Perhaps more than any other animal, horses have helped mankind in clearing land to cultivate, and then in the method of cultivation. (Oxen – bullocks – have certainly played their part, too, but are the subject of a separate story.) There have been many strains bred over time, bloodlines for riding, racing and working, but I want now to come forward to the modern ‘draught’ horse.

There are several breeds of large horse – work horse, heavy horse, dray horse (which word most likely came into the English language from the Old Dutch, dragen, ‘to carry’, and produced, in this context, the word draught), including Clydesdale, Belgian, Percheron, Shire and Suffolk Punch. The Australian draught horse has developed through crossbreeding and selecting the best traits of these earlier types (with the Belgian a later addition).

The Van Dieman’s Land Company in Tasmania, with its huge acreage needing cultivation and pasture improvement (it remains today the largest dairy in the southern hemisphere) was an early leader in the horse’s development. They imported a number of English and Flemish stallions and mares in the very early years of the 19th century, later exporting them to South Australia and Western Australia in the 1830s.

For a moment, we must return to the bullocks. They actually provided a great amount of the effort required for land clearing in much of Australia up to the end of the gold rush days, after which a need for faster load movement became paramount.

The draught horse was refined and provided primary service until the end of World War One, at which time they were steadily replaced by tractors. This growth was curtailed by the Great Depression, from which came a resurgence in horses. After the Second World War, the draught horse was again pretty well overtaken by tractors.

There is a big difference in handling , something that will never be lost while ever there are those dedicated to preserving the relatively gentle art of using horses in preference to things mechanical. With a tractor, it’s a matter of hopping on board, turning a key, selecting a gear and setting a throttle, something that gets the working day under way in a matter of seconds. With a horse, on the other hand, there is something that’s never going to happen with a tractor: bonding. This may entail any of the following – feeding, grooming, shovelling manure, picking stones from hooves, curing colic (!), petting and persuading the gentle giant into harness.

Instead of increasing throttle, turning a steering wheel or stepping on brakes, the horseman applies vocal commands, perhaps including: ‘Giddup’ (get up) or ‘Giddyup’ (get ye up) sets the horse in motion, ‘Gee’ or a smooch (like calling a cat) to go right, ‘Haw’ to go left, ‘E-e-easy’ to slow, and of course, ‘Whoa’ to stop, all combined with a soft hand on the reins. There are variations on the theme, but don’t you think it a much more genteel way of life, man and beast establishing an affiliation and sharing a mutual task, walking field and furrow together in all weathers?

Man wasn’t always able to get things right but certainly managed it with this relationship.

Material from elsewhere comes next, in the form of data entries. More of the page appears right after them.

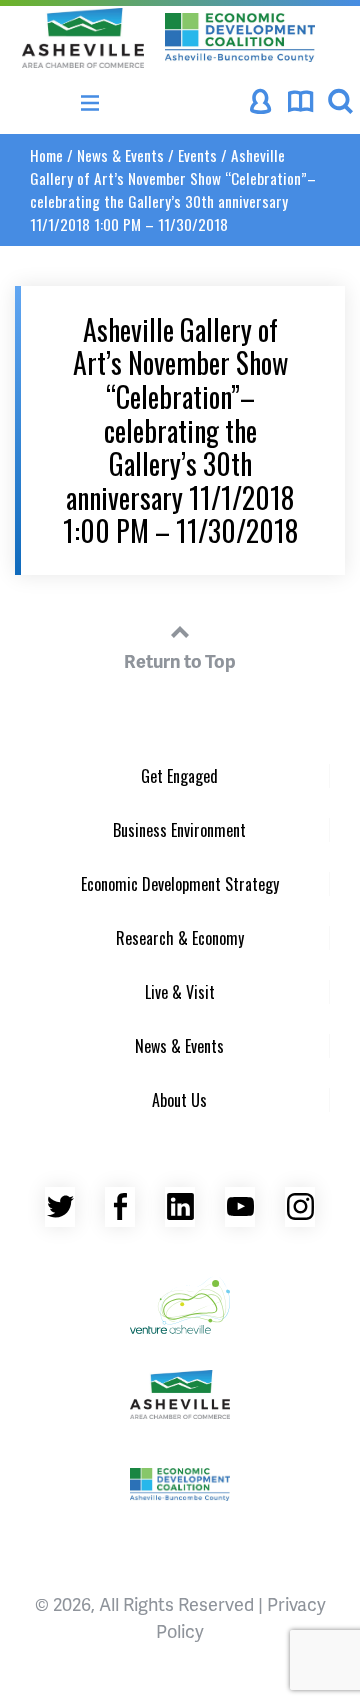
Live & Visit (180, 992)
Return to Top (180, 660)
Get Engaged (179, 776)
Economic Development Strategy (180, 884)
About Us (179, 1100)
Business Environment (179, 830)
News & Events (120, 155)
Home (46, 155)
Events (197, 155)
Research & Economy (180, 938)
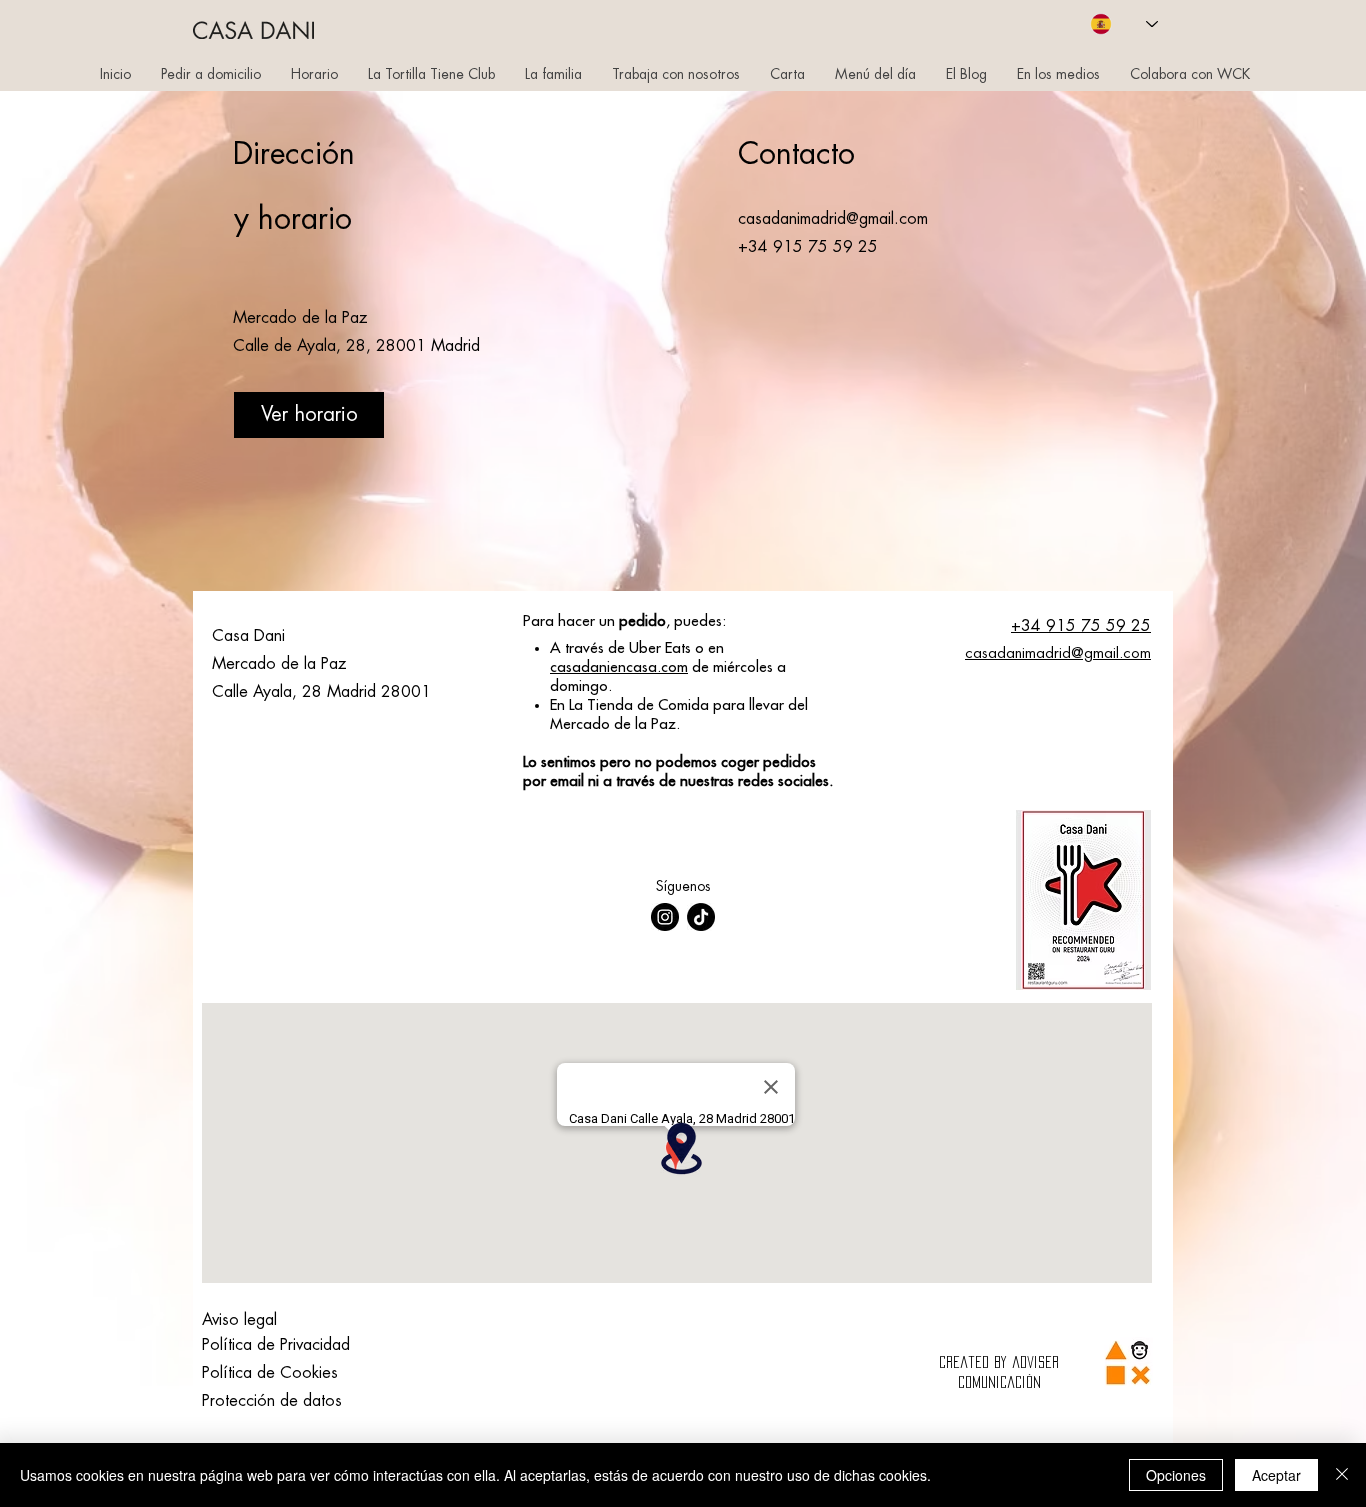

This final par provides an example, something that happened at least half a century back:

I recall reading of a man named Ben Cook, RSM at Britain’s Army Technical College. Cook was renowned for his attitude towards his horses and their well-being. He had his own way of dealing with apprentices who failed to think first of their charges. Sandwiches and drinks would be taken to the boys mid-morning. If they started immediately on their own sustenance before providing water or fodder to their four- legged workmates, Cook would take them and harness them in the shafts. “You fed yourselves and not your charges. You do their work!” And thus it was… but I doubt he’d get away with it in this modern age!